▶ Work required
Go over the entries below line by line, copying each one that contains the word "link".

▶ Data provided
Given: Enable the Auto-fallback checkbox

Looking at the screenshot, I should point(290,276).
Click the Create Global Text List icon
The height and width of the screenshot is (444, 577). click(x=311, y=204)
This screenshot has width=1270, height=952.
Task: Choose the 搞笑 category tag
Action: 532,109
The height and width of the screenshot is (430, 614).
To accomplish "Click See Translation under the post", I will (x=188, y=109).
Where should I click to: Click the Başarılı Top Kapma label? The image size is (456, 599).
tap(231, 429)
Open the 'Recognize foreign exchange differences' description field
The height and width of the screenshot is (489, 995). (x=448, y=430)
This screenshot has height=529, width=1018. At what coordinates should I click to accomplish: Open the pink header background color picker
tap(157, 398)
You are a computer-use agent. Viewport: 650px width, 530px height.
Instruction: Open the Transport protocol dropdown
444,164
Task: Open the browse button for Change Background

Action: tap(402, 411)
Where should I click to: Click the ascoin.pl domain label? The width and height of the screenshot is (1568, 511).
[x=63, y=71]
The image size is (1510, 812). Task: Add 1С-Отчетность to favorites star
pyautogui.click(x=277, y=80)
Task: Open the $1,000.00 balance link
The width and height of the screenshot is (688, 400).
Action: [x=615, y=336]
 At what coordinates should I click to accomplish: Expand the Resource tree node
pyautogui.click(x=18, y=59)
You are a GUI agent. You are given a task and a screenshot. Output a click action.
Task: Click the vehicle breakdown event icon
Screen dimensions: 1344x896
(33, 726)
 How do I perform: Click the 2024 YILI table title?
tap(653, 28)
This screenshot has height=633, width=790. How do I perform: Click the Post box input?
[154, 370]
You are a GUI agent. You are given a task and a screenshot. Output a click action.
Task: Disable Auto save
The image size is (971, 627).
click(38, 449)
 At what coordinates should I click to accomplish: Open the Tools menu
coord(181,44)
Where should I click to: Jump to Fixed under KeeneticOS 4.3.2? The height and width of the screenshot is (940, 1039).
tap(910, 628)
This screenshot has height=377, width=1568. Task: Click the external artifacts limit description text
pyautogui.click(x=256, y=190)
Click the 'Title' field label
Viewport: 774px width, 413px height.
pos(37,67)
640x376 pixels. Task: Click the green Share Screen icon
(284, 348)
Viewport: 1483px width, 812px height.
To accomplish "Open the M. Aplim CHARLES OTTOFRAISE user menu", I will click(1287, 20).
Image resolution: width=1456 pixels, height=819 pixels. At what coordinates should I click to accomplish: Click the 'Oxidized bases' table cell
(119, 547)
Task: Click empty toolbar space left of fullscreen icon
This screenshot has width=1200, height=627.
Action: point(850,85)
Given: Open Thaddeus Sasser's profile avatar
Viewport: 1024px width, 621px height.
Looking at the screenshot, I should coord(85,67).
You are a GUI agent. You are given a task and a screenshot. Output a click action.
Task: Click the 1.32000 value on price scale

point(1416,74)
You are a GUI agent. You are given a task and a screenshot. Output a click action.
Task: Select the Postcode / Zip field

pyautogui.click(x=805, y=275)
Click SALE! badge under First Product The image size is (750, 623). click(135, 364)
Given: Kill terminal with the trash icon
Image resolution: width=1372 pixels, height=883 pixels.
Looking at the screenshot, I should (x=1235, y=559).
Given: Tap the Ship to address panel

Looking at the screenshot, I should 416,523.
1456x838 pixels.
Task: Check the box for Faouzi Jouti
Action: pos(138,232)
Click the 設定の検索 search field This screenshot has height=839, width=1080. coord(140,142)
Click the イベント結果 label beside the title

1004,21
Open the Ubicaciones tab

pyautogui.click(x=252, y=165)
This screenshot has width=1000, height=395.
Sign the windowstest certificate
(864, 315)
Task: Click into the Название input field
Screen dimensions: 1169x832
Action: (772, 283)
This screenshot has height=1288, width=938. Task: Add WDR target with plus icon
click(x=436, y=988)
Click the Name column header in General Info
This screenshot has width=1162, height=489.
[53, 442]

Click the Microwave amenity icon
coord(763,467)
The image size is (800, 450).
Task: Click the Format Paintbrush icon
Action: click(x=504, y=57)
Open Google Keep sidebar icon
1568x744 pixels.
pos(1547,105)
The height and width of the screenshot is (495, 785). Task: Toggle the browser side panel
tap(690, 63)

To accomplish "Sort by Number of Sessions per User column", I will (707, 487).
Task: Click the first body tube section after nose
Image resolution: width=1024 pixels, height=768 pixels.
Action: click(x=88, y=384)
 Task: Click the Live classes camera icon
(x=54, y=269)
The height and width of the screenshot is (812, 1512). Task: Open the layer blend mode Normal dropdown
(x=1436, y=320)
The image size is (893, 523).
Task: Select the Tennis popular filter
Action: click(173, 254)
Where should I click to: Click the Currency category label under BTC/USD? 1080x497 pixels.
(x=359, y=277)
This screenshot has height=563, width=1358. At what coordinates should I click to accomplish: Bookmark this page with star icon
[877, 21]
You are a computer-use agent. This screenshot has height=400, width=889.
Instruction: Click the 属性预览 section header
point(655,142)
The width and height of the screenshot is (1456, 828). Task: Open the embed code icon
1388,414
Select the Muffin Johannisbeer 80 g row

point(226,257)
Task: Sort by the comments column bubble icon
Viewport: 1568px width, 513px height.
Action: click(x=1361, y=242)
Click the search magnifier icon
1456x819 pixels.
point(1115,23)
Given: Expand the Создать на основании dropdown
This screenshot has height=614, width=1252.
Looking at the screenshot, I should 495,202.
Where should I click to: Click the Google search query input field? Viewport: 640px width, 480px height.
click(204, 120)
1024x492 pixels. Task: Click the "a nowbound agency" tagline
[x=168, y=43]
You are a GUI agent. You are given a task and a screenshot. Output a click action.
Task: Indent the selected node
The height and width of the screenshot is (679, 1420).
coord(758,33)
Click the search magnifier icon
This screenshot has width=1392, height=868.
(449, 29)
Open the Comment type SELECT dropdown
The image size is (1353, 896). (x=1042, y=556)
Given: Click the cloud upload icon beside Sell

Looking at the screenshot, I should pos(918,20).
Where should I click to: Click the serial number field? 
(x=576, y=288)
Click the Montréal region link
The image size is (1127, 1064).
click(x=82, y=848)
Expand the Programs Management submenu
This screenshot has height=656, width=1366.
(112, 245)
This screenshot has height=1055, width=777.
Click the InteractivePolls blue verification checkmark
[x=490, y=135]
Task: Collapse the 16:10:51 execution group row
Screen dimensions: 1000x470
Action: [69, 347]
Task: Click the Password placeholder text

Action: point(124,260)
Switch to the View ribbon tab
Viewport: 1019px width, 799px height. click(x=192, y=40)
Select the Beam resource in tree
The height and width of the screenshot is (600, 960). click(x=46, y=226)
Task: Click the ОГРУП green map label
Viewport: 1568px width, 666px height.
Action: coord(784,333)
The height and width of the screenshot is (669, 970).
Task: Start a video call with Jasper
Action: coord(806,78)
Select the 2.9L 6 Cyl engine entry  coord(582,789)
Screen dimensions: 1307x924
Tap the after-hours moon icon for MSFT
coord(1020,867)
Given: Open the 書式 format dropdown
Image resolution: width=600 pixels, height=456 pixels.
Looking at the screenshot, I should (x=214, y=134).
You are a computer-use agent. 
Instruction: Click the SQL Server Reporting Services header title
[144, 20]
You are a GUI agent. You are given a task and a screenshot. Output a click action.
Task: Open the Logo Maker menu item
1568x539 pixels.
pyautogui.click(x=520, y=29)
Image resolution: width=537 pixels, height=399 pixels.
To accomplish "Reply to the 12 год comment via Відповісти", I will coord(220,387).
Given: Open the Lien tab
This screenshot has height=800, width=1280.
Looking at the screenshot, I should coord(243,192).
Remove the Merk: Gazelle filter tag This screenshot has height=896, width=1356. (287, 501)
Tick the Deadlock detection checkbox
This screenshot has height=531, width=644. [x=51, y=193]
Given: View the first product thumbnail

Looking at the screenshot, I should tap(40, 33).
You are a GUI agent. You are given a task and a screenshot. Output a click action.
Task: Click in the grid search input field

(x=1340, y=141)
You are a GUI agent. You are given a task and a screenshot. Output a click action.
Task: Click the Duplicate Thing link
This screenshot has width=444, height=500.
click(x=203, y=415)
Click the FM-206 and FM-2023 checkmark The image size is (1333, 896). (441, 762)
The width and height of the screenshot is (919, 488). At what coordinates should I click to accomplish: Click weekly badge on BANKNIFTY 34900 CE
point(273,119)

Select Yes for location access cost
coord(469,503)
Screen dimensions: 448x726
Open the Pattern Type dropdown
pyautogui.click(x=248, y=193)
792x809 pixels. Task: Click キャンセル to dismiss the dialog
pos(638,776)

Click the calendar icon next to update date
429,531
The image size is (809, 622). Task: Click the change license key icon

▶ Solved problem
Task: Open the $1,000.00 balance link
Click the Montréal region link
Task: Click the Duplicate Thing link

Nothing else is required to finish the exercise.